席のリクエストには3.99ポンドがかかるものの、この収益は全てが子供向けのチャリティーへ寄付される。席のリクエストが有料となっているのは、心ないユーザーによる不正な座席のリクエストを防ぐためだ。

アプリ自体は無料で、一度ダウンロードしておけばそれ以降は特に開く必要はない。Request SeatとOffer Seatアプリは地下鉄でも機能するように、それぞれBluetoothで通信する仕組みとなっている。

Babee-On-Board-Notification

10Xによると、ロンドンの地下鉄で通勤している妊婦の39%が、周りの人々が携帯電話をいじるのに夢中になっているがために、立ったまま過ごしているという。

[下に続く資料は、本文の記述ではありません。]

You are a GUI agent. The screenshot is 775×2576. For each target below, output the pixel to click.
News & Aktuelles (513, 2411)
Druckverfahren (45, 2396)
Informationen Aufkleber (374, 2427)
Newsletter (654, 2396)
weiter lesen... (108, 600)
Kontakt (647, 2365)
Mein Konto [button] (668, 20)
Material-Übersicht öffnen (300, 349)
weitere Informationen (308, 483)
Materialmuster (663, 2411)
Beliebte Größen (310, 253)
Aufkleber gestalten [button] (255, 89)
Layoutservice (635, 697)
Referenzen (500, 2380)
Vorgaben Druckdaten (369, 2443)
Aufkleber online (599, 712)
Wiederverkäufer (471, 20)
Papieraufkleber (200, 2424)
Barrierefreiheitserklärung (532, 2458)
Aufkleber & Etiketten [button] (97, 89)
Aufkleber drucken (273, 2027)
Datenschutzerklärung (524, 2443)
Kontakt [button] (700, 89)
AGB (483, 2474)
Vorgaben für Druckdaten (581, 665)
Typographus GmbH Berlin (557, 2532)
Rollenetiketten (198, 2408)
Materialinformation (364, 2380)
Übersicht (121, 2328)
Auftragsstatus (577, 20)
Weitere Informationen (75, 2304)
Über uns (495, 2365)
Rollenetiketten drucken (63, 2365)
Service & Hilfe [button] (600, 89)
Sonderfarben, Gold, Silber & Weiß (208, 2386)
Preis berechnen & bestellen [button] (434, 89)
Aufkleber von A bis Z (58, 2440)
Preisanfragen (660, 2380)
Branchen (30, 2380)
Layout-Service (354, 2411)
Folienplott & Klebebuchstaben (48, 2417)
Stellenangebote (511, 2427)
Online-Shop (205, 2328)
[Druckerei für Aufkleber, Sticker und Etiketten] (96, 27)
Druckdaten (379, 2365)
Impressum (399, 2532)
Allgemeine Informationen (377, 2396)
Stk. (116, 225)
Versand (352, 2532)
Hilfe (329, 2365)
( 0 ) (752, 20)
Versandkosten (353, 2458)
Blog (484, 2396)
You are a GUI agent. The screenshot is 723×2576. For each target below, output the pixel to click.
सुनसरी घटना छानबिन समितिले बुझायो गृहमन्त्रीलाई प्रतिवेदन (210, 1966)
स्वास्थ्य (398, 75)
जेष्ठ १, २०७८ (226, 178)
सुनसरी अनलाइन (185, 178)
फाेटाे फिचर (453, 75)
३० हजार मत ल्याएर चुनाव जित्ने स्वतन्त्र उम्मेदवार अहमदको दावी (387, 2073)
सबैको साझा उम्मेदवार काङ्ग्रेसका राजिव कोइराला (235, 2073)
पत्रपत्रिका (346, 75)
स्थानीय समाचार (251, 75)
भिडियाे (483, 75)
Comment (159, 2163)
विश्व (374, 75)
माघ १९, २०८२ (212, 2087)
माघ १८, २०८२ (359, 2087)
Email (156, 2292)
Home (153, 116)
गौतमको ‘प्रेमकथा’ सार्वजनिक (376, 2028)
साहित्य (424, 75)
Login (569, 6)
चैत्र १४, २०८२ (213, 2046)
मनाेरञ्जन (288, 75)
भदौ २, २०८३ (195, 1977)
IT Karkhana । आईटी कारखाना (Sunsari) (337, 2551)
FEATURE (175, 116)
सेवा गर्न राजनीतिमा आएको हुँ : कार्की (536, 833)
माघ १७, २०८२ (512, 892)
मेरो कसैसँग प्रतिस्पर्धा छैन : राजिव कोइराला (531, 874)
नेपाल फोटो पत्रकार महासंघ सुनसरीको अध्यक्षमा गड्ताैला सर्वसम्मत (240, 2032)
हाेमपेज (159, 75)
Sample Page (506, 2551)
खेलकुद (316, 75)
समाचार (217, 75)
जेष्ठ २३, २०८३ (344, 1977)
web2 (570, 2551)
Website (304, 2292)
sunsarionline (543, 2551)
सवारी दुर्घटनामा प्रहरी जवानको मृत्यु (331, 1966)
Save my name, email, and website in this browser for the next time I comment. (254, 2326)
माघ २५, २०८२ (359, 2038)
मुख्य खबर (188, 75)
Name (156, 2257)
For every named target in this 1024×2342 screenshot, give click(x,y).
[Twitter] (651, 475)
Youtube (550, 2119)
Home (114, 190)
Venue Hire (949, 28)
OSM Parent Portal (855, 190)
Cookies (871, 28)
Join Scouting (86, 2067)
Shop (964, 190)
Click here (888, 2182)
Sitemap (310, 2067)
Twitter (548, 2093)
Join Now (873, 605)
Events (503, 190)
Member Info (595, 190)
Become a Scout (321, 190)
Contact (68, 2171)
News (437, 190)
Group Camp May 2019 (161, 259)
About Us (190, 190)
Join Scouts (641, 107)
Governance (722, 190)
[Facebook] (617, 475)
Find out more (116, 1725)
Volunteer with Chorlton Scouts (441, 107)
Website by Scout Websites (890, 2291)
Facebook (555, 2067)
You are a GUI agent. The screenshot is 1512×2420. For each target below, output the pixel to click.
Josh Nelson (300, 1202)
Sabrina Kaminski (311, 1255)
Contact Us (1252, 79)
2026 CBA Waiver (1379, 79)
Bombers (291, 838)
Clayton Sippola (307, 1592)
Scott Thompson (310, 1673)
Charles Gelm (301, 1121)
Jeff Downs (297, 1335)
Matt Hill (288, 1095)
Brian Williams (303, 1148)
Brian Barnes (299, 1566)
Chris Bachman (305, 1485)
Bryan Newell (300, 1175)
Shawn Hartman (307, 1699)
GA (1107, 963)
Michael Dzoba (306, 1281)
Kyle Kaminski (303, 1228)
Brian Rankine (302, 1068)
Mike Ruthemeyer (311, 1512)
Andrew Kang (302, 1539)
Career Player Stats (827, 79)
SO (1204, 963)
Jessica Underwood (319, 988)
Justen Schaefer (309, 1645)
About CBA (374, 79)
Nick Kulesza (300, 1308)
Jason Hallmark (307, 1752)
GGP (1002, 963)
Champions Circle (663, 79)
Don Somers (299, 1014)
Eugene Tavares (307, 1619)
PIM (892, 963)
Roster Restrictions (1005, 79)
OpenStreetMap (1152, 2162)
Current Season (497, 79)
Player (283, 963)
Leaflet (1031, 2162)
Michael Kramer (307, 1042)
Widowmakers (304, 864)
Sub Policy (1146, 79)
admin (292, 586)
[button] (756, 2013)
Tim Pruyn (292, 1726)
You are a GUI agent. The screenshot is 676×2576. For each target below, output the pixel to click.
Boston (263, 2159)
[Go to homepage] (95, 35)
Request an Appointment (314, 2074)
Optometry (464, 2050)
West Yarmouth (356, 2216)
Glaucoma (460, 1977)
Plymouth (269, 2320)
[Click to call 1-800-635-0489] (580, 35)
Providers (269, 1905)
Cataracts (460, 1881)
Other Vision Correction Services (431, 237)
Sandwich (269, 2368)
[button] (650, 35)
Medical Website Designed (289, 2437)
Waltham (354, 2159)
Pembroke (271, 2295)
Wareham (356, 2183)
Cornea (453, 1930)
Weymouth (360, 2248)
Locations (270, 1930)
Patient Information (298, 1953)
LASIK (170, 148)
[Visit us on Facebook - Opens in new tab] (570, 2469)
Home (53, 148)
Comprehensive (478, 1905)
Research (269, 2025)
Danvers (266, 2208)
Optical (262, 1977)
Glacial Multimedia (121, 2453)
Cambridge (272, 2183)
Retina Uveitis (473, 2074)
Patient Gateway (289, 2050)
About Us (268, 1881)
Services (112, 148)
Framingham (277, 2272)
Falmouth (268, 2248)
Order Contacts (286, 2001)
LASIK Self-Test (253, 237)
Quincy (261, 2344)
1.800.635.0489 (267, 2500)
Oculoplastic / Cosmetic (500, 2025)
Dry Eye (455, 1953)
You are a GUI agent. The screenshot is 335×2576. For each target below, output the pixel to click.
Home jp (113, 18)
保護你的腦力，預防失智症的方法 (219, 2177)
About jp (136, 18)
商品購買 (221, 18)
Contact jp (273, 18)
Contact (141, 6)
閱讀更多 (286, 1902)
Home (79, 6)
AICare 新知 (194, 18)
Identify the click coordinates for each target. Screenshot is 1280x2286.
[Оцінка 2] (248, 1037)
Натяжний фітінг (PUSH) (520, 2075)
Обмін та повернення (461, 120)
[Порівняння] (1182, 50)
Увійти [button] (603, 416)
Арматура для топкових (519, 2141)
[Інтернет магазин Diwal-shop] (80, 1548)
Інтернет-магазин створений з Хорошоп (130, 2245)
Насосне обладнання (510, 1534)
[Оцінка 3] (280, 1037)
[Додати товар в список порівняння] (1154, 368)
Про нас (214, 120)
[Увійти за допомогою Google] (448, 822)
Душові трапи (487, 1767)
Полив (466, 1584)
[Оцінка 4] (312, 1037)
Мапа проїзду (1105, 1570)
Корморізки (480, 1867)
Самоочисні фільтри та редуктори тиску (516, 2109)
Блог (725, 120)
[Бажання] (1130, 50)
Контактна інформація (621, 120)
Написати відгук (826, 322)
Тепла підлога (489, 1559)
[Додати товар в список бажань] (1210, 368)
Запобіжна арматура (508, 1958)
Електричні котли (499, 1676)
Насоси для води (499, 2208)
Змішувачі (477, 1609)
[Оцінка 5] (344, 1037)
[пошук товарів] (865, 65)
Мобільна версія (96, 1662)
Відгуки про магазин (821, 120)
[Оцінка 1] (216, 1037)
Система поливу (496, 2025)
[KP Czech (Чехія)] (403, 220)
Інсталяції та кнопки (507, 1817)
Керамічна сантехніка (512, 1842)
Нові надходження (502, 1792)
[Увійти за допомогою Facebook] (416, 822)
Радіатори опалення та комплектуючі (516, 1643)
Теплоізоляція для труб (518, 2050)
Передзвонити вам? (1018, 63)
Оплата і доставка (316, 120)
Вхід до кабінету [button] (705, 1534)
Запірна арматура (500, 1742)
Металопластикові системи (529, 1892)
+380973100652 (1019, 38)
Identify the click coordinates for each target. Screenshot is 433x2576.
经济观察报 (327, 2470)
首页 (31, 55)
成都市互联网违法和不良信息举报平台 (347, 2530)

しかし、このアプリさえあれば妊娠している女性は人知れぬ苦痛を抱えながら座席を求めて電車内を歩き回る必要もなく、勇気を出して誰かに席を譲ってもらうようお願いする必要もない。

また、携帯電話に夢中になっている周囲の人々も、その携帯電話に通知が届くのだから、もう自分の目の前にいる妊婦の存在に気づかないということはないだろう。

IDEAS FOR GOODでは先日も「ロンドン発、見えないハンディキャップを抱えた人でも席を譲ってもらえる青バッジ」で同様の取り組みをご紹介したばかりだ。バッジやアプリを通じて人々の優しさを可視化するだけでも、私たちが抱える日常の問題の多くは解決されるのかもしれない。シンプルながらも参考になるグッドアイデアだ。